WHAT YOU HAVE TO DO =>
Print the data that follows again, keeping every line exact.

MATERIAL SUPPLIED =>
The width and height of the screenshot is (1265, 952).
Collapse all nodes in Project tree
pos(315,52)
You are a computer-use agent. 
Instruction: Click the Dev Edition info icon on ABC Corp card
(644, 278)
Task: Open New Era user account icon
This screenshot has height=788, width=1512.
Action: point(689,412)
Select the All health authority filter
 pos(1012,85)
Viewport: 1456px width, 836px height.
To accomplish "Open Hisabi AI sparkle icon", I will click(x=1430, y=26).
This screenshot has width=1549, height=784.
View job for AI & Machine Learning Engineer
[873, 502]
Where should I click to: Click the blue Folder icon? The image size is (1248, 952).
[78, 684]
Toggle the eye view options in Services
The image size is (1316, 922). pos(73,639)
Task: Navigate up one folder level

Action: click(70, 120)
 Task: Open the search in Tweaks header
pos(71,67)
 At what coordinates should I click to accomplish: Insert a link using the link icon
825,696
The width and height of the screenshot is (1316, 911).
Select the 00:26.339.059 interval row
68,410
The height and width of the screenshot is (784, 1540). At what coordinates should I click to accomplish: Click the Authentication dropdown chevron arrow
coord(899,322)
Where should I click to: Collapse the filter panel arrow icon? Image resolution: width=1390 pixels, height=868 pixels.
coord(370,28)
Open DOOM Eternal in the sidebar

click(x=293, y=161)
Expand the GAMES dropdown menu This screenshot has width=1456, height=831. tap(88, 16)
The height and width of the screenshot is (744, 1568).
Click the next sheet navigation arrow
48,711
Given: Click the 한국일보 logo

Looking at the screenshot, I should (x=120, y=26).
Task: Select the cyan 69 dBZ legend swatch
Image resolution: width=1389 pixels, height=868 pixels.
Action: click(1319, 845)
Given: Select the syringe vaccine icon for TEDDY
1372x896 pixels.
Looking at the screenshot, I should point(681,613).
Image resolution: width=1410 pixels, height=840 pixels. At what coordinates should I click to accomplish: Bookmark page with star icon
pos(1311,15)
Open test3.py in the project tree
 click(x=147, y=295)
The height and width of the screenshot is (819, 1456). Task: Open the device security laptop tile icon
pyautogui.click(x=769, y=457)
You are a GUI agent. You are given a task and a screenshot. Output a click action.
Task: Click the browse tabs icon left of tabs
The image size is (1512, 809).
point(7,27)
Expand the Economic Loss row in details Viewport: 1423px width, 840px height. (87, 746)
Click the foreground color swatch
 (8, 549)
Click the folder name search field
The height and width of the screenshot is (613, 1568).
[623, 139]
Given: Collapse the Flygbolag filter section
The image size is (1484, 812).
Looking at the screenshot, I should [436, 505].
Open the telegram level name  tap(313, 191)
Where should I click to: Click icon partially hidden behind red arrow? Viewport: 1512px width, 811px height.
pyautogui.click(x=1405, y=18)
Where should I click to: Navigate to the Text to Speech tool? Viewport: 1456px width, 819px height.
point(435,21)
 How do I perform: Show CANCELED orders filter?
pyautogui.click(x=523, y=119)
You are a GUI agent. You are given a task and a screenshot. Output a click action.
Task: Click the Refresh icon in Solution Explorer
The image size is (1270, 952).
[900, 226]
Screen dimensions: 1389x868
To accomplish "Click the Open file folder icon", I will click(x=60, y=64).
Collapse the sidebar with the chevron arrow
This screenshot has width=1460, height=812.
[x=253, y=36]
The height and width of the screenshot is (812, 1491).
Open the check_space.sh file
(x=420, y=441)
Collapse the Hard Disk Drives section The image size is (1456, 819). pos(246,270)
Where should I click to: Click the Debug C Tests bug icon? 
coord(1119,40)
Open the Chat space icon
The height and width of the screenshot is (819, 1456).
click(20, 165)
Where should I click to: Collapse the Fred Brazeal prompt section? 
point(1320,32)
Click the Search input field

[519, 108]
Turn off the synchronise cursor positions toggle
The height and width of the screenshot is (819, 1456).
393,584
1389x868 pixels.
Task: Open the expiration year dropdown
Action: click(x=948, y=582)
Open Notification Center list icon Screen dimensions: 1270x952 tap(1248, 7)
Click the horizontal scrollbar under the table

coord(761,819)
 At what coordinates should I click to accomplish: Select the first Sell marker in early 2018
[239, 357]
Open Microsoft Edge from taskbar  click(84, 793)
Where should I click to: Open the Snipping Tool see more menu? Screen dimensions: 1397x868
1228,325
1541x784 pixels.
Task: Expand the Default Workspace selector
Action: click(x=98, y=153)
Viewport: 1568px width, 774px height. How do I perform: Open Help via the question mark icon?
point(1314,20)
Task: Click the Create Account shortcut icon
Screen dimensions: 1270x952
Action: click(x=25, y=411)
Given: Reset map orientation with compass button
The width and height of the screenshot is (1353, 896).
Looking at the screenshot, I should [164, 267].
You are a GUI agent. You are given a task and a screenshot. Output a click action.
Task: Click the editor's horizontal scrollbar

ANSWER AREA =>
The width and height of the screenshot is (1265, 952).
Collapse all nodes in Project tree
pos(315,52)
You are a computer-use agent. 
Instruction: Click the Dev Edition info icon on ABC Corp card
(644, 278)
Task: Open New Era user account icon
This screenshot has height=788, width=1512.
Action: point(689,412)
Select the All health authority filter
 pos(1012,85)
Viewport: 1456px width, 836px height.
To accomplish "Open Hisabi AI sparkle icon", I will click(x=1430, y=26).
This screenshot has width=1549, height=784.
View job for AI & Machine Learning Engineer
[873, 502]
Where should I click to: Click the blue Folder icon? The image size is (1248, 952).
[78, 684]
Toggle the eye view options in Services
The image size is (1316, 922). pos(73,639)
Task: Navigate up one folder level

Action: click(70, 120)
 Task: Open the search in Tweaks header
pos(71,67)
 At what coordinates should I click to accomplish: Insert a link using the link icon
825,696
The width and height of the screenshot is (1316, 911).
Select the 00:26.339.059 interval row
68,410
The height and width of the screenshot is (784, 1540). At what coordinates should I click to accomplish: Click the Authentication dropdown chevron arrow
coord(899,322)
Where should I click to: Collapse the filter panel arrow icon? Image resolution: width=1390 pixels, height=868 pixels.
coord(370,28)
Open DOOM Eternal in the sidebar

click(x=293, y=161)
Expand the GAMES dropdown menu This screenshot has width=1456, height=831. tap(88, 16)
The height and width of the screenshot is (744, 1568).
Click the next sheet navigation arrow
48,711
Given: Click the 한국일보 logo

Looking at the screenshot, I should (x=120, y=26).
Task: Select the cyan 69 dBZ legend swatch
Image resolution: width=1389 pixels, height=868 pixels.
Action: click(1319, 845)
Given: Select the syringe vaccine icon for TEDDY
1372x896 pixels.
Looking at the screenshot, I should point(681,613).
Image resolution: width=1410 pixels, height=840 pixels. At what coordinates should I click to accomplish: Bookmark page with star icon
pos(1311,15)
Open test3.py in the project tree
 click(x=147, y=295)
The height and width of the screenshot is (819, 1456). Task: Open the device security laptop tile icon
pyautogui.click(x=769, y=457)
You are a GUI agent. You are given a task and a screenshot. Output a click action.
Task: Click the browse tabs icon left of tabs
The image size is (1512, 809).
point(7,27)
Expand the Economic Loss row in details Viewport: 1423px width, 840px height. (87, 746)
Click the foreground color swatch
 (8, 549)
Click the folder name search field
The height and width of the screenshot is (613, 1568).
[623, 139]
Given: Collapse the Flygbolag filter section
The image size is (1484, 812).
Looking at the screenshot, I should [436, 505].
Open the telegram level name  tap(313, 191)
Where should I click to: Click icon partially hidden behind red arrow? Viewport: 1512px width, 811px height.
pyautogui.click(x=1405, y=18)
Where should I click to: Navigate to the Text to Speech tool? Viewport: 1456px width, 819px height.
point(435,21)
 How do I perform: Show CANCELED orders filter?
pyautogui.click(x=523, y=119)
You are a GUI agent. You are given a task and a screenshot. Output a click action.
Task: Click the Refresh icon in Solution Explorer
The image size is (1270, 952).
[900, 226]
Screen dimensions: 1389x868
To accomplish "Click the Open file folder icon", I will click(x=60, y=64).
Collapse the sidebar with the chevron arrow
This screenshot has width=1460, height=812.
[x=253, y=36]
The height and width of the screenshot is (812, 1491).
Open the check_space.sh file
(x=420, y=441)
Collapse the Hard Disk Drives section The image size is (1456, 819). pos(246,270)
Where should I click to: Click the Debug C Tests bug icon? 
coord(1119,40)
Open the Chat space icon
The height and width of the screenshot is (819, 1456).
click(20, 165)
Where should I click to: Collapse the Fred Brazeal prompt section? 
point(1320,32)
Click the Search input field

[519, 108]
Turn off the synchronise cursor positions toggle
The height and width of the screenshot is (819, 1456).
393,584
1389x868 pixels.
Task: Open the expiration year dropdown
Action: click(x=948, y=582)
Open Notification Center list icon Screen dimensions: 1270x952 tap(1248, 7)
Click the horizontal scrollbar under the table

coord(761,819)
 At what coordinates should I click to accomplish: Select the first Sell marker in early 2018
[239, 357]
Open Microsoft Edge from taskbar  click(84, 793)
Where should I click to: Open the Snipping Tool see more menu? Screen dimensions: 1397x868
1228,325
1541x784 pixels.
Task: Expand the Default Workspace selector
Action: click(x=98, y=153)
Viewport: 1568px width, 774px height. How do I perform: Open Help via the question mark icon?
point(1314,20)
Task: Click the Create Account shortcut icon
Screen dimensions: 1270x952
Action: click(x=25, y=411)
Given: Reset map orientation with compass button
The width and height of the screenshot is (1353, 896).
Looking at the screenshot, I should [164, 267].
You are a GUI agent. You are given a task and a screenshot. Output a click action.
Task: Click the editor's horizontal scrollbar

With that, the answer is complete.